From 1952 as a featured guest on “Freedom USA Radio”


Finally, a Suspense Radio presentation of “The Guilty Always Run” from March 22, 1954


It goes without saying that Tyrone Power was one of the greatest matinée idols who ever lived by virtue of his looks alone.

“He was the most beautiful man I ever saw. No question.” – Anne Baxter

But, by all accounts Power was much more than a pretty face.  That fact is illustrated by way of his radio work, which allowed his talent and dedication to many causes to be showcased without the distraction of his beauty.  And his beauty was distracting – noted on many occasions by both men and women.

“There was one absolutely gorgeous man in Hollywood I had admired from afar for several years. When I saw him in a nightclub or at a motion picture function, I would just stare. And when I was told that Twentieth Century-Fox wanted to borrow me for a film with this dream man, I nearly fainted. At last I was going to work with — and more than likely, be kissed by — Tyrone Power. Of course I tried to be very sophisticated, but privately, on the inside, I was very excited. As I began to know Ty, I decided the word “devil” certainly suited him. Not only was he more handsome off-screen than on (and that took some doing), but he was one of the funniest men I ever met.” – Dorothy Lamour

It should also be noted that there has – to my knowledge – never been a negative word written about Tyrone Power as a person.  Perhaps his greatest gift, it seems, was the fact that he was the real deal on-screen as well as in life.

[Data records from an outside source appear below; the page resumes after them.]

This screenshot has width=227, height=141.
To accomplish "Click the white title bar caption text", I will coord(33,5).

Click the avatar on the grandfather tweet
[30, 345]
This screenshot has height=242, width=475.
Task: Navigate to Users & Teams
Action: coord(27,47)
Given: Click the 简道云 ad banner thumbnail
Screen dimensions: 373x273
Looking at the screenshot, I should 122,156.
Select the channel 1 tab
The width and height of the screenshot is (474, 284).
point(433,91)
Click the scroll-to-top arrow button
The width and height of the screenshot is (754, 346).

“Ty was everybody’s favorite person, and all agreed that he was that great rarity — a man who was just as nice as he seemed to be. With his flashing good looks, graceful carriage, and easy laughter, it was no surprise that he was a Pied Piper to women — they followed him in droves wherever he went — but Ty was a simple person, with a great down-to-earthness and modesty about himself.” – David Niven

“I hope my own boys will grow up to be like him.” – Henry King, director of 11 of Power’s films

A beautiful man both inside and out, gone far too soon.

“There’s never been anybody else like him — that’s what makes stars — he was unique” – Roddy McDowall


11 thoughts

    1. Yes! I saw the Power “biography” some time ago and it is one of my favorites. When I read the Lana Turner book my favorite part was when she discussed Tyrone because of the sincere way she describe how special he was. Her book is so-so otherwise.

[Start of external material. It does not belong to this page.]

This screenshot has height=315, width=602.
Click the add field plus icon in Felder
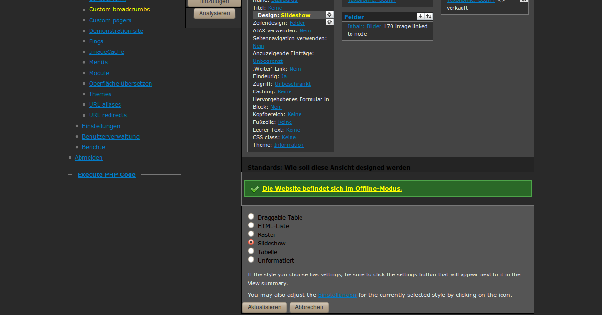[420, 17]
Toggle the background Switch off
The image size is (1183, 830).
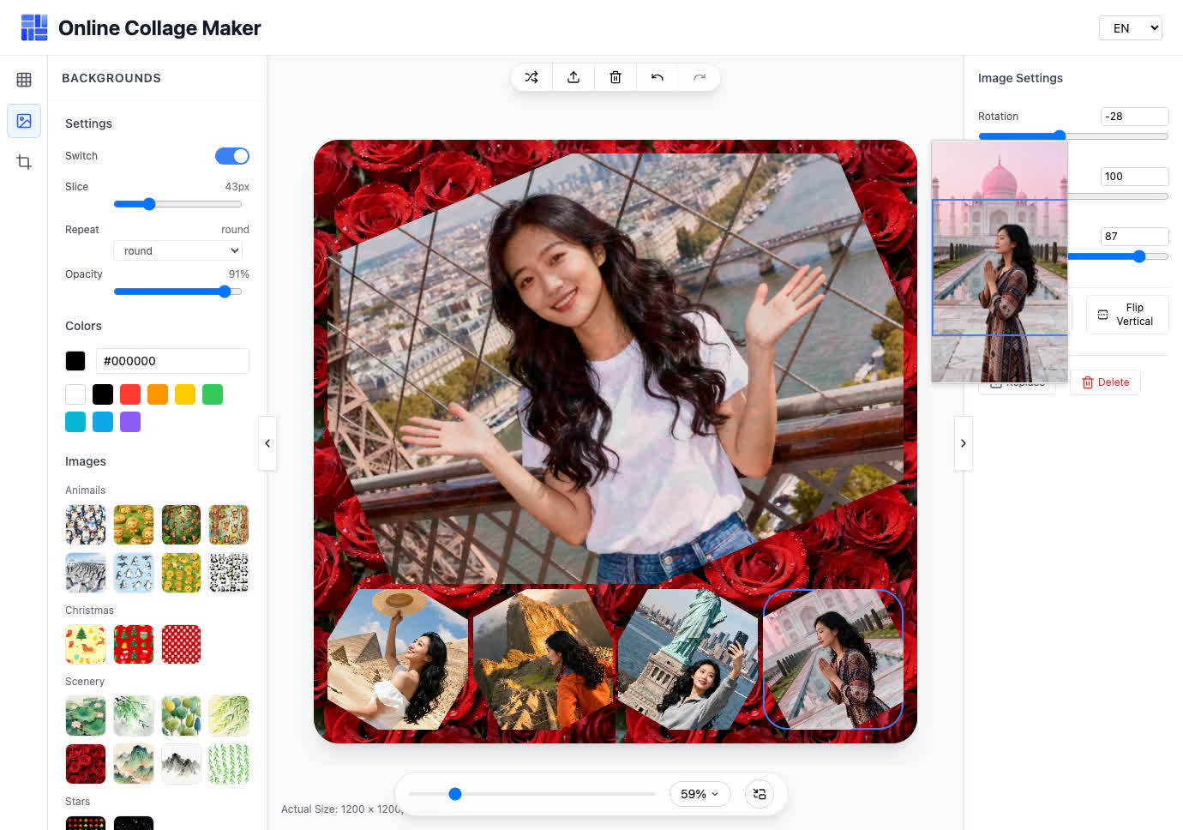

  1. I own some CD compilations of Tyrone Power’s radio performances and special appearances – with adaptations of A Yank in the RAF, Seventh Heaven, Arrowsmith, The Bishop’s Wife, This Above All and others. Enjoyable stuff – and interesting, too, to note how film scripts were adapted and streamlined to fit into the time constraints of radio. Thanks for sharing these links, Aurora.

    On the subject of Tyrone Power’s unique charms, Billy Wilder once talked about working with him on Witness for the Prosecution. He said that Marlene Dietrich developed – and acted upon – a huge crush on Power during filming. Wilder added that everyone, including himself, developed a crush on Power. He said, “no one could be impervious to that kind of charm.” The two became friends, spent some time together vacationing in Europe and planned to work together again. But Power would die soon after. One can only wish he had lived longer and possibly been cast in the Fred MacMurray role in The Apartment.

    1. As much as I love OTR I really should purchase some compilations. Instead, I download them from itunes or listen via one contraption or another while driving. They’re so entertaining and I always find it interesting how some actors didn’t translate well on radio vs. screen. That wasn’t the case for Tyrone whose voice I love listening to.

      Thanks for sharing the Billy Wilder story. Just reinforces the fact I wish I’d met Power!


  2. How cool! I’m familiar with a bunch of those radio shows, thanks to the wonder of internet radio, and I’ll be listening to these Power-full selections throughout the week. Thanks so much for sharing them! What a great and unique way to honor Tyrone Power.

  3. After suffering through Rusell Crowe’s mumbling in his last two films, Tryone Power’s beautiful speaking voice, with clear diction, is a joy to listen to. Unlike a lot of stars from that era, I doubt many impressionists could do him, but his voice is very impressive.